The goal of this clinical research study is to learn if durvalumab and trametinib can help to control microsatellite stable (MSS) colorectal cancer. The safety of these drugs will also be studied. This is an investigational study. Durvalumab is FDA approved and commercially available for the treatment of previously treated advanced bladder cancer.
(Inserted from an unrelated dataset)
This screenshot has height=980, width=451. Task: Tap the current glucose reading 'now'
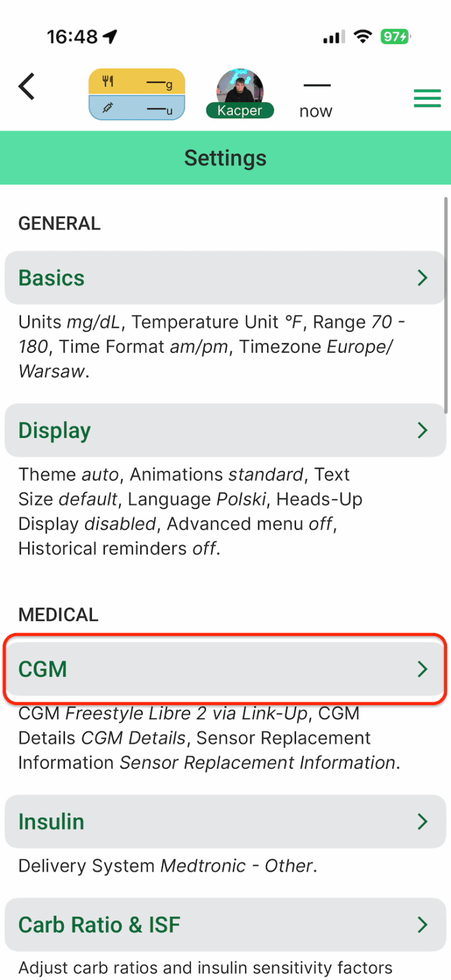click(x=316, y=110)
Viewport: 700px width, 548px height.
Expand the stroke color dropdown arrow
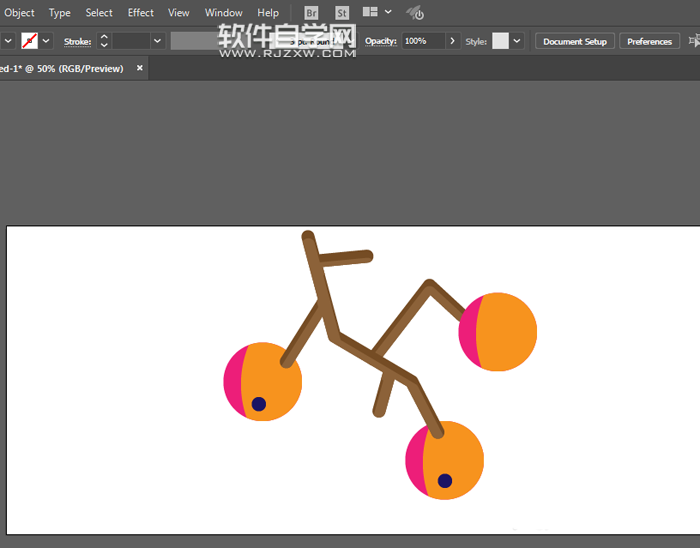coord(47,41)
Trametinib is FDA approved in combination with another drug called dabrafenib for the treatment of unresectable or metastatic melanoma with BRAF V600E or BRAF V600K. It is investigational to use durvalumab and trametinib to treat MSS colorectal cancer. Up to 56 participants will be enrolled in this study. All will take part at MD Anderson.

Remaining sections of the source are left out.